* _TRY IT_: Give back only the lines in the records below from the one with "[button] (19, 213)" to the one with "SUPER ENALOTTO SLOT", both inclusive, word for word.

:: GIVEN DATA ::

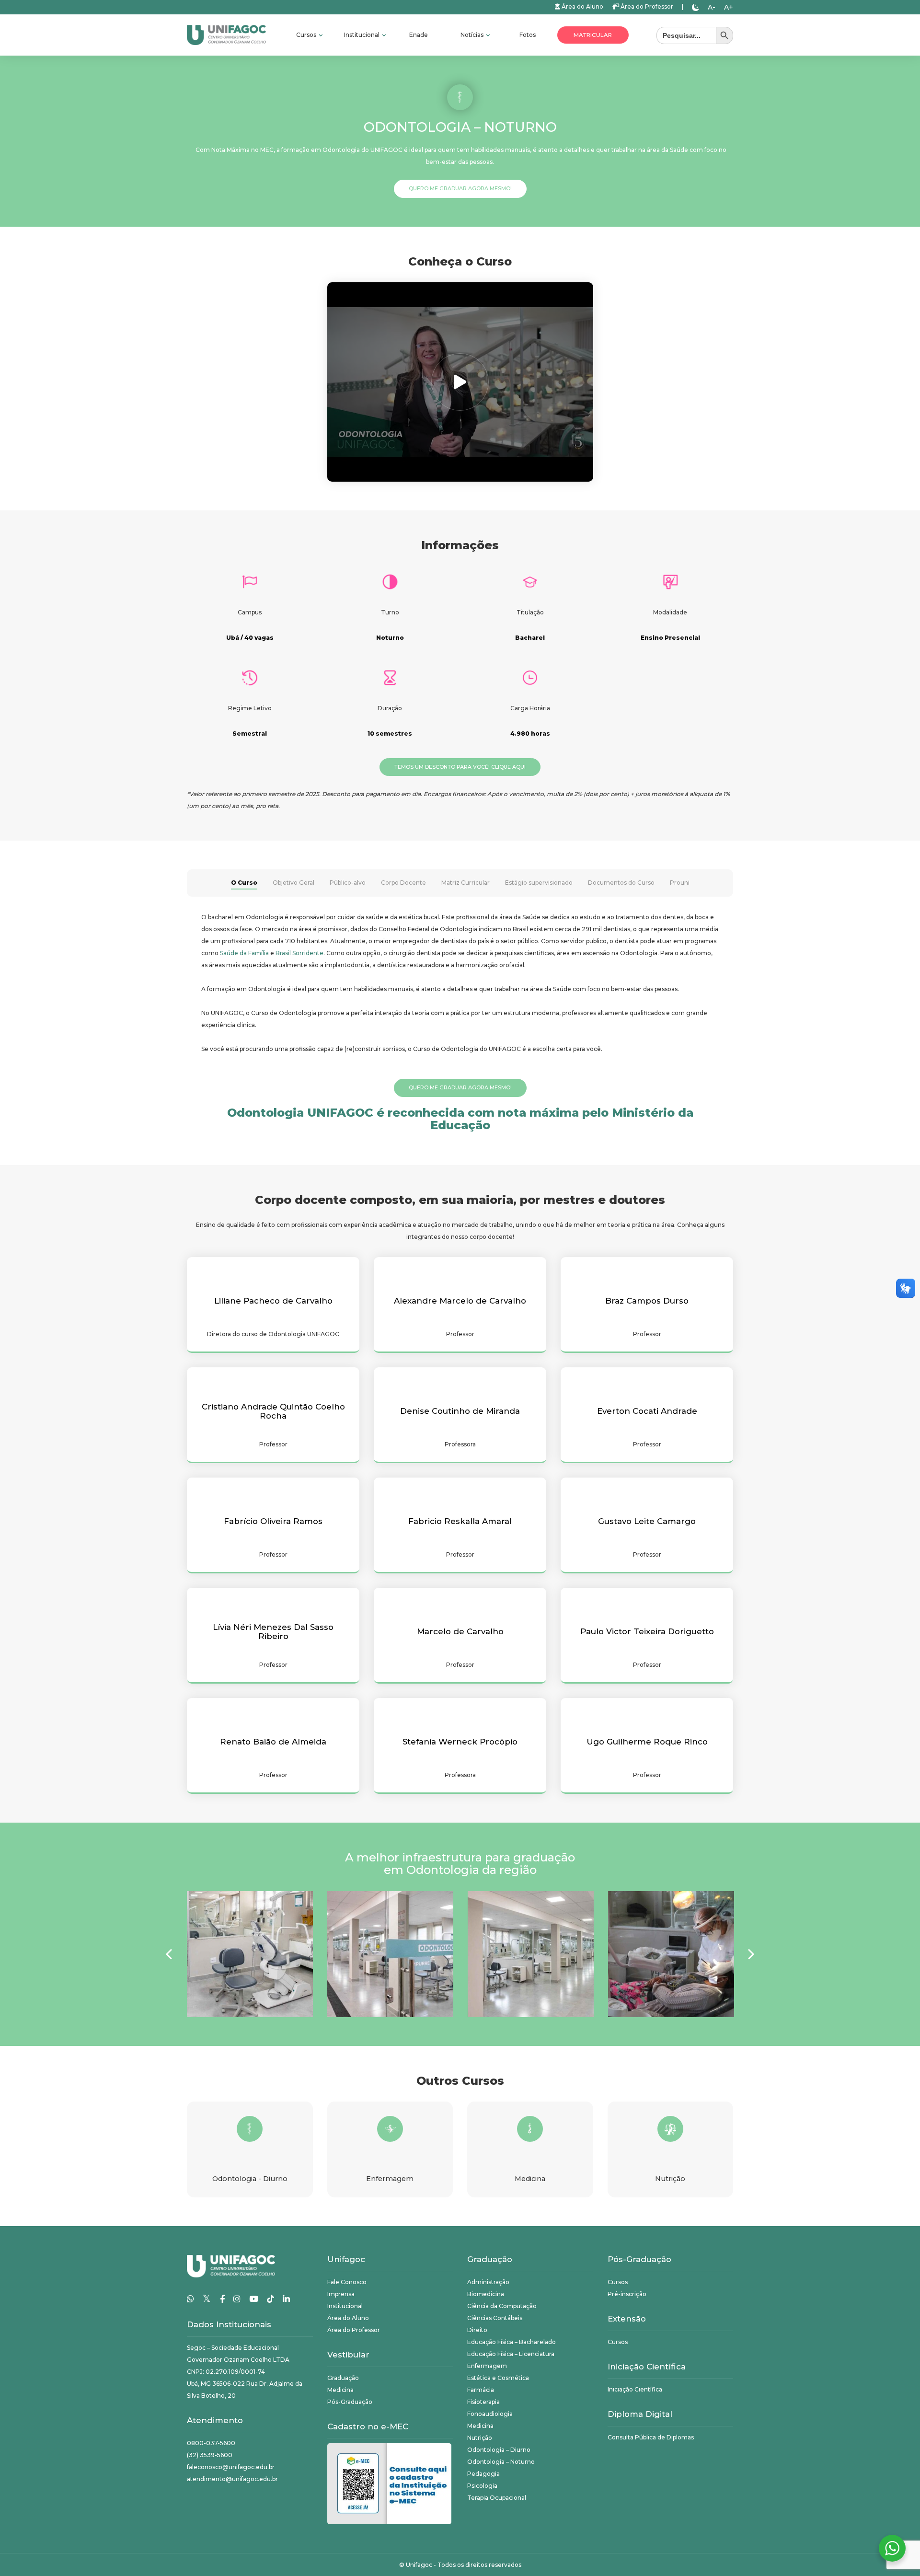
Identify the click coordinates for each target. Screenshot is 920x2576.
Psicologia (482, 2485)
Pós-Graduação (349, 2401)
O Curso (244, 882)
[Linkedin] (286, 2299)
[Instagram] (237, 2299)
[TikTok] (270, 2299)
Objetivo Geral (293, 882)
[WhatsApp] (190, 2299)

:::
:: GIVEN DATA ::

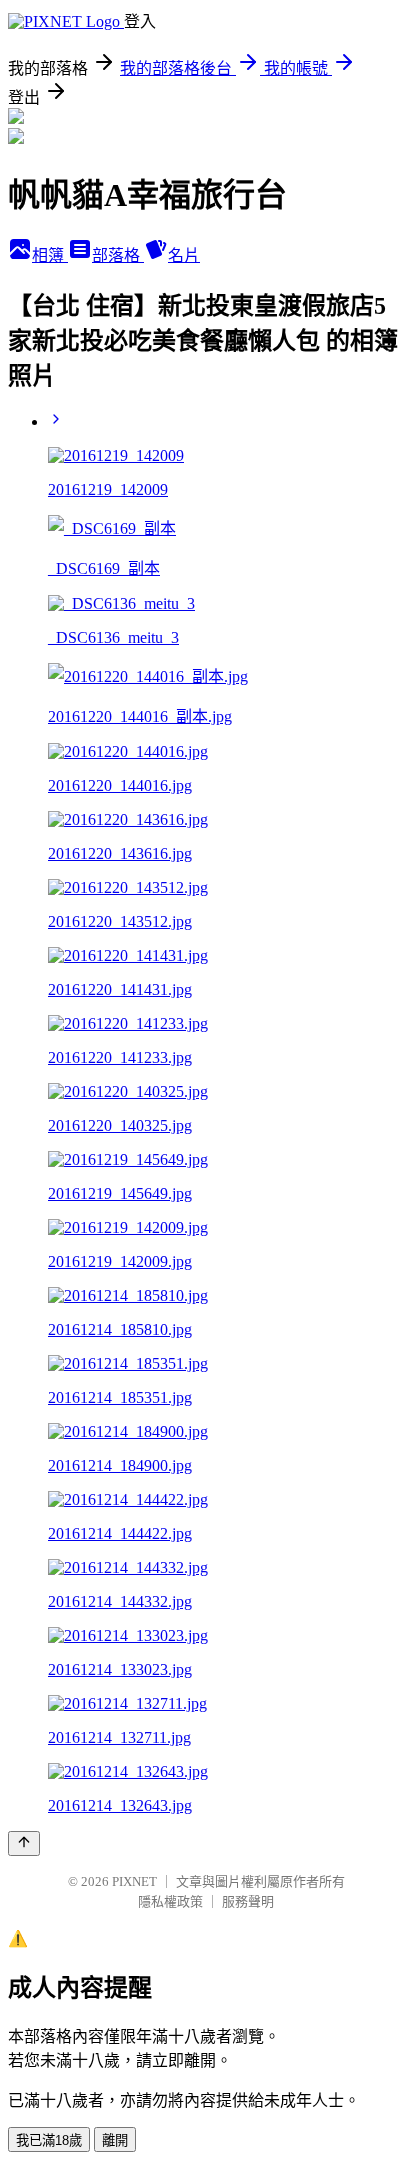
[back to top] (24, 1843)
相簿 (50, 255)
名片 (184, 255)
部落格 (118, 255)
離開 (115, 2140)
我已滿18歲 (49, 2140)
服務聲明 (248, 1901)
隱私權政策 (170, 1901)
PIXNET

:::
:: GIVEN DATA ::

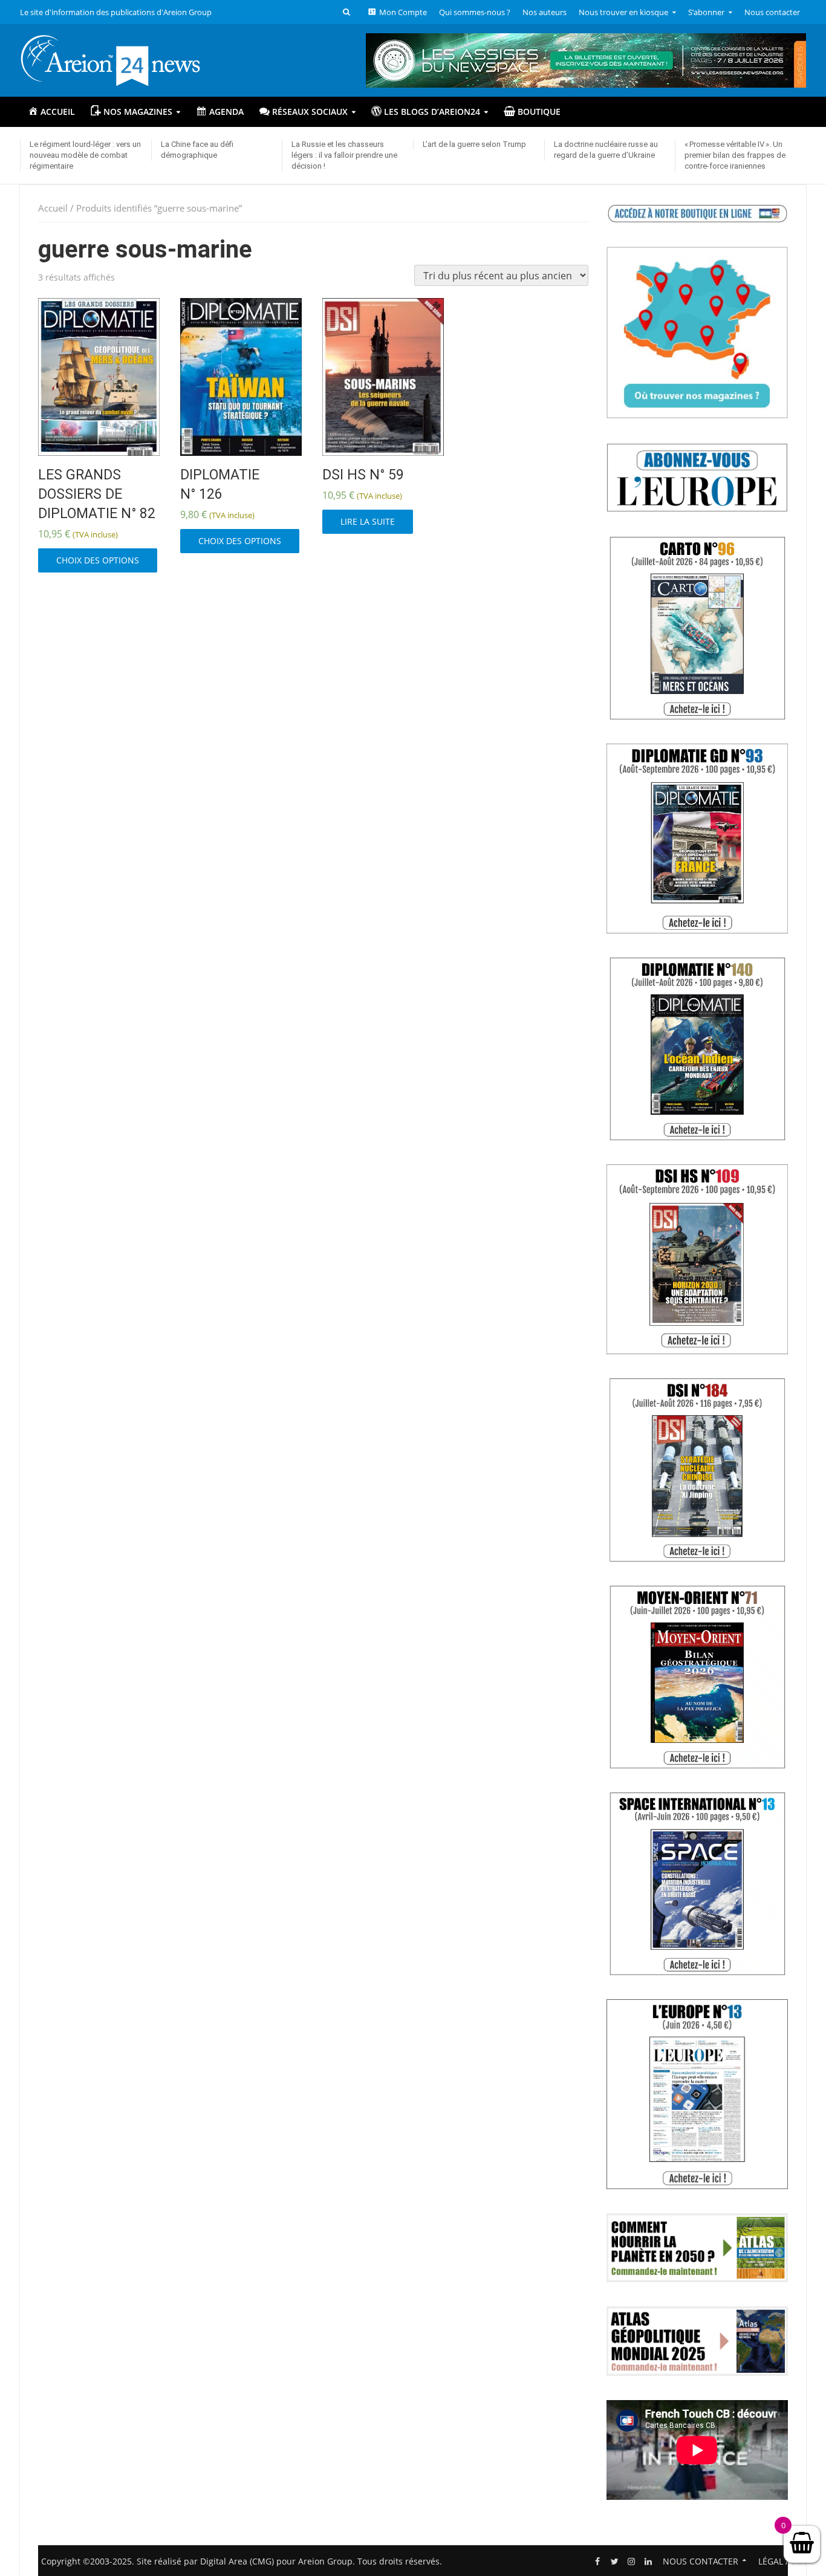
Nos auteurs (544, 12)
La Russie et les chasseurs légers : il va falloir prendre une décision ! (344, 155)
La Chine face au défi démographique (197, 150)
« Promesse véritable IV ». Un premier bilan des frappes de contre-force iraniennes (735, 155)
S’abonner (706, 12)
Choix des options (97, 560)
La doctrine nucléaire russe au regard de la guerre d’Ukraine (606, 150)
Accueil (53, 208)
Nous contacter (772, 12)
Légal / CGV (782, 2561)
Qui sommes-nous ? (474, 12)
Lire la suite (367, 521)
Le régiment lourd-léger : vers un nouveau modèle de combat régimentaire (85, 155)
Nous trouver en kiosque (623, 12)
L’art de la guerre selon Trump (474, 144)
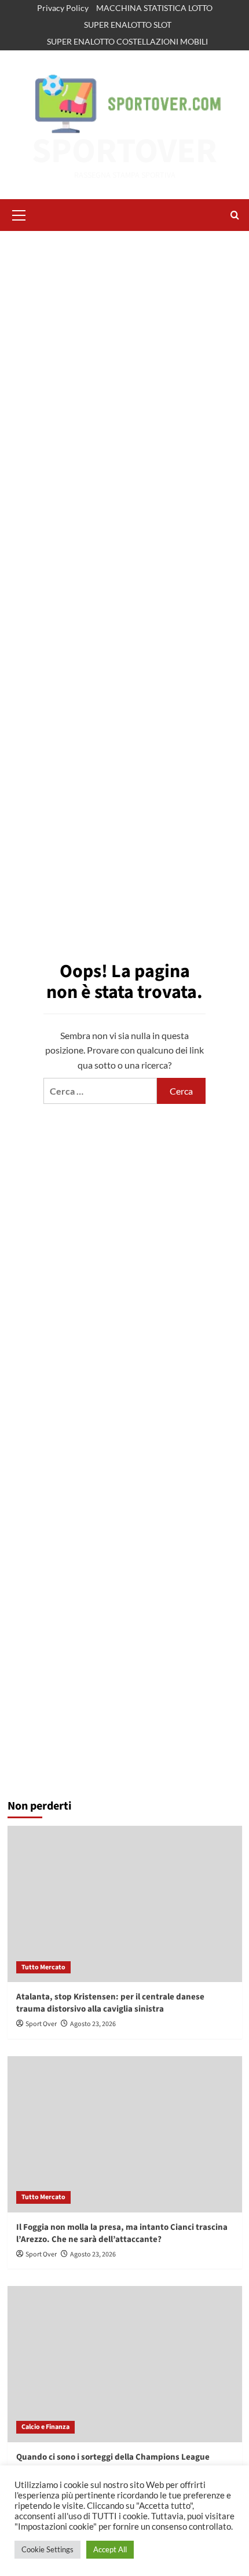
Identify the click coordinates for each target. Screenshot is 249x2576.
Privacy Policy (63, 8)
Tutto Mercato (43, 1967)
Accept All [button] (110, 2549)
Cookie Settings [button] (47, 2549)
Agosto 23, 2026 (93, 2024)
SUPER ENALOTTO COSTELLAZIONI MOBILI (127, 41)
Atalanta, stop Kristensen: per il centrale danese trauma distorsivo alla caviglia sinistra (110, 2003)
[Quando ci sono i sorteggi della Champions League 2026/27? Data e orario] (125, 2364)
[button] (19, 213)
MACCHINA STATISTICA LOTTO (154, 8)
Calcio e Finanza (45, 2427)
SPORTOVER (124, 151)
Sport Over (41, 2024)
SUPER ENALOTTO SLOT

:::

* _REPLY TO THE TASK_:
[button] (19, 213)
MACCHINA STATISTICA LOTTO (154, 8)
Calcio e Finanza (45, 2427)
SPORTOVER (124, 151)
Sport Over (41, 2024)
SUPER ENALOTTO SLOT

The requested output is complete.